Doutes infondés
L'Association AB se félicite de la récente décision de TAR Latium (Deuxième et troisième section) qui établit la légitimité de la gestion de la faune sauvage en Italie. Par l'arrêt n° 04460/2026, les juges ont validé le cadre du Plan extraordinaire de gestion et de confinement de la faune sauvage, confirmant ainsi que la voie empruntée est la bonne pour protéger la biodiversité et les paysages. L'une des avancées les plus importantes pour notre association est le rejet des contestations de constitutionnalité soulevées à l'encontre de l'article 19-ter de la loi n° 157 de 1992. Les juges ont qualifié ces doutes de « manifestement infondés ». L'activité de planification extraordinaire a été jugée pleinement conforme aux principes européens et nationaux, sous réserve du respect de la protection des aires protégées et de la faune sauvage.
Outils techniques
Cette décision légitime officiellement les outils techniques nécessaires pour faire face à l'urgence liée aux sangliers :
- Abattage sélectif : L'abattage de jour comme de nuit est confirmé.
- La technologie au service du territoire : l’utilisation d’intensificateurs de lumière, de visionneuses et d’instruments d’éclairage est légitimée pour garantir efficacité et précision.
- Méthodes alternatives : Bien que le Plan prévoie l’abattage et la capture comme principaux outils, les juges ont réaffirmé que l’intégration avec des méthodes alternatives est possible et doit être évaluée au cas par cas par les Régions.
Précisions importantes
Malgré le jugement globalement positif, le TAR a apporté quelques clarifications importantes :
- Sécurité publique (article 21 de la loi 157/92) : Les juges ont annulé la partie du plan qui visait à ignorer aveuglément les interdictions énoncées à l’article 21 de la loi-cadre. Par conséquent, les dispositions relatives à la sécurité, telles que l’interdiction de tirer sur les habitations ou de porter des armes dans les zones résidentielles, demeurent intangibles.
- Contraintes européennes : La Cour a rappelé qu’il est impossible d’introduire des dérogations générales aux interdictions de l’UE concernant l’utilisation de méthodes de piégeage non sélectives (directive Oiseaux et Habitats).
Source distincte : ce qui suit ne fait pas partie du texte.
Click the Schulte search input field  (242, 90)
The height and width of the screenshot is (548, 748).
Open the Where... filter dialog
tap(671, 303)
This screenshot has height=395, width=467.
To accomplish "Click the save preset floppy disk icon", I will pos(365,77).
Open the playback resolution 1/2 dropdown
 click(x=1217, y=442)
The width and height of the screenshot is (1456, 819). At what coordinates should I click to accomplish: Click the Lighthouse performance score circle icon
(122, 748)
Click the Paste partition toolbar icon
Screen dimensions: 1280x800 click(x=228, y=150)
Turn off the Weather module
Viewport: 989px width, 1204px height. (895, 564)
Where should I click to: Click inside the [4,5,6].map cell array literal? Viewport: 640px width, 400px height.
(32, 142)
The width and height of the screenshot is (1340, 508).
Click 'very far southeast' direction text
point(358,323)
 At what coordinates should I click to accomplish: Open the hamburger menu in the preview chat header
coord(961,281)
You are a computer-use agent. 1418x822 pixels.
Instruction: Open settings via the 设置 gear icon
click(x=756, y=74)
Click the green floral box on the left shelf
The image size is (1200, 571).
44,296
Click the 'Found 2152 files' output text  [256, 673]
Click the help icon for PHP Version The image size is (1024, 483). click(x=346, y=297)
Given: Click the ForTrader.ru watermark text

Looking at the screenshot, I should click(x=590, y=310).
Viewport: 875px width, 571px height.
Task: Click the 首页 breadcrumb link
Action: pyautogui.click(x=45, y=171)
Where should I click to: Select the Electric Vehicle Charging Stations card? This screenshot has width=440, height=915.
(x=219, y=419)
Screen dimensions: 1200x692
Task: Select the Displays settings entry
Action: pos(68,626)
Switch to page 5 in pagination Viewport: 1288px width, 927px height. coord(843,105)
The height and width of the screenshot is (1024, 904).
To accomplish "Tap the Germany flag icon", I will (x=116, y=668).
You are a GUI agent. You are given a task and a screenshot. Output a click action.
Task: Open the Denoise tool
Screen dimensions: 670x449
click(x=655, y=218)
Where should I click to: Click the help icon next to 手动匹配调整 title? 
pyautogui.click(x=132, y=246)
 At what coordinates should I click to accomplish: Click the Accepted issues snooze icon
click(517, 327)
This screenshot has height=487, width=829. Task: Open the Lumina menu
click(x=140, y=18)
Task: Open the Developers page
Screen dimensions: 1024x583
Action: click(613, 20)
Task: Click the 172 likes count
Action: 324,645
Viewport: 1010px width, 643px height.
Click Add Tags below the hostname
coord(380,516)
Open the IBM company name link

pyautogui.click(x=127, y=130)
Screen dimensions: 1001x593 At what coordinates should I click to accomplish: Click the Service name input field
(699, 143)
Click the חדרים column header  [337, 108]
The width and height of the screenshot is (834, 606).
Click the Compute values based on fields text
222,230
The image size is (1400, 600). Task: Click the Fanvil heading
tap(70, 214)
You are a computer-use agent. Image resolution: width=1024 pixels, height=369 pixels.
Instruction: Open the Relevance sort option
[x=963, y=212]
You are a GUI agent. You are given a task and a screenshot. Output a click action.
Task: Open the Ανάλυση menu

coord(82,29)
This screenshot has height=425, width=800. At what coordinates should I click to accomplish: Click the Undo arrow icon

La protection de la biodiversité demeure la priorité.
- Espèces para-indigènes : L’exclusion automatique des méthodes alternatives pour les espèces « para-indigènes » (celles présentes avant 1500 après J.-C., comme le daim et le lapin sauvage) a été annulée, car elles ne peuvent être assimilées à tous égards aux espèces exotiques envahissantes.
Zones protégées
Le Tribunal administratif régional a également cassé la disposition prévoyant la nomination automatique des organes de gestion des aires protégées régionales en cas de non-respect du Plan dans un délai de six mois. Les juges ont estimé que le pouvoir de substitution devait reposer sur une base juridique précise et ne pouvait porter atteinte à l'autonomie réglementaire des autorités de parc instituée par la loi 394/1991. Cette décision constitue une victoire pour les partisans d'une gestion scientifique et pragmatique de la faune sauvage. Le Plan extraordinaire se trouve ainsi renforcé dans ses fondements, tout en conservant les références nécessaires à la sécurité et au droit européen qui garantissent son équilibre (source : AB – Agrivenatoria Biodiversitalia).